Ok, Ive done more debugging, and some learning about TLS (the GNUTLS library, specificly). Gaim is waiting for a reply from a closed socket connection. Im not yet ready to say whos fault that is (Wildfire? Java? Gaim? GnuTLS?)
In the Gaim backtrace, we are getting hung up on the gnutls library call to gnutls_bye(…), which has the following documentation:
/**
-
gnutls_bye - This function terminates the current TLS/SSL connection.
-
@session: is a &gnutls_session structure.
-
@how: is an integer
-
Terminates the current TLS/SSL connection. The connection should
-
have been initiated using gnutls_handshake().
-
@how should be one of GNUTLS_SHUT_RDWR, GNUTLS_SHUT_WR.
-
In case of GNUTLS_SHUT_RDWR then the TLS connection gets terminated and
-
further receives and sends will be disallowed. If the return
-
value is zero you may continue using the connection.
-
GNUTLS_SHUT_RDWR actually sends an alert containing a close request
-
and waits for the peer to reply with the same message.
-
In case of GNUTLS_SHUT_WR then the TLS connection gets terminated and
-
further sends will be disallowed. In order to reuse the connection
-
you should wait for an EOF from the peer.
-
GNUTLS_SHUT_WR sends an alert containing a close request.
-
This function may also return GNUTLS_E_AGAIN or GNUTLS_E_INTERRUPTED; cf.
-
gnutls_record_get_direction().
**/
/code
This seemed interesting, so I did some debugging of the session itself. Here is an ssldump of a normal SSL connection closing:
1 12 14.2167 (0.0007) S>CV3.0(32) application_data
1 13 14.2167 (0.0000) S>CV3.0(32) application_data
1 14 30.6220 (16.4052) C>SV3.0(32) Alert
1 15 30.6224 (0.0004) S>CV3.0(32) Alert
1 30.6244 (0.0020) S>C TCP FIN
1 30.6250 (0.0005) C>S TCP FIN
/code
Notice than an alert gets sent from the client to the server, then from the server to the client, THEN the connection gets closed.
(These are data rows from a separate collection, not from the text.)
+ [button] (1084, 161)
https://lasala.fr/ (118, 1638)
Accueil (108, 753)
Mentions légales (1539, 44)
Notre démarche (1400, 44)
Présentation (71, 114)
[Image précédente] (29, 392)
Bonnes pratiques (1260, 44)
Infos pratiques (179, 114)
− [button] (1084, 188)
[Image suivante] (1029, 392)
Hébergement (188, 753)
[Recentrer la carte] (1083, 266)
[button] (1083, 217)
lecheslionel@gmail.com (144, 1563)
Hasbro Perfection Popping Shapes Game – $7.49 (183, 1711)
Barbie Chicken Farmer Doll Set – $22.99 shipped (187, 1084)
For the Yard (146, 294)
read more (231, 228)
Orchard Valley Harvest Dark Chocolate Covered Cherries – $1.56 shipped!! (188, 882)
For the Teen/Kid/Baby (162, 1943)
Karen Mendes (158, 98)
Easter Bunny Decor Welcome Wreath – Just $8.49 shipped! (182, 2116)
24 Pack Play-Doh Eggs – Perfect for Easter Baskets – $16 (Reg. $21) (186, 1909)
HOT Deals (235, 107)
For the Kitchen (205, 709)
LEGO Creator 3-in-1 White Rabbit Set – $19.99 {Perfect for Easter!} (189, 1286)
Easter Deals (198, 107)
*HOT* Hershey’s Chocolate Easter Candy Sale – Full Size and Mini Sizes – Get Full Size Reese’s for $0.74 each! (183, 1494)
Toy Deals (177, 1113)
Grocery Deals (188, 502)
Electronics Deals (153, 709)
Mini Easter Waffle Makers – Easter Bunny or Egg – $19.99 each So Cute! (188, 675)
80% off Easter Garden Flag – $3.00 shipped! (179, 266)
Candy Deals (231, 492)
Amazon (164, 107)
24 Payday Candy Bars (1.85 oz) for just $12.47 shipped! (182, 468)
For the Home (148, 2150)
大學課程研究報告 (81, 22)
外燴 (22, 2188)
Now, here it is with Gaim and Wildfire:
1 30 1.4051 (0.0008) S>CV3.1(288) application_data
1 31 5.5092 (4.1041) C>SV3.1(320) application_data
1 32 5.5098 (0.0005) C>SV3.1(176) application_data
1 33 5.5098 (0.0000) C>SV3.1(96) Alert
/code
The client sends its Alert, then nothing. The client is waiting for a reply. Now, Gaim shouldnt wait forever, thats bad. I dont know if thats Gaim or GnuTLS, but the client should be able to tollerate this. On the server side, however, Wildfire should be completing this conversation.
In the course of debugging this, I also noticed that if you fire up two Gaim clients, connect with one, then try to disconnect (gaim hangs), then connect with the other the “hung” client cleans itself up. No network traffic from the hung client, just the new session from the second client. The second client dosnt have to be gaim, and dosnt have to have the same resource, just any new connection for the same JID it seems.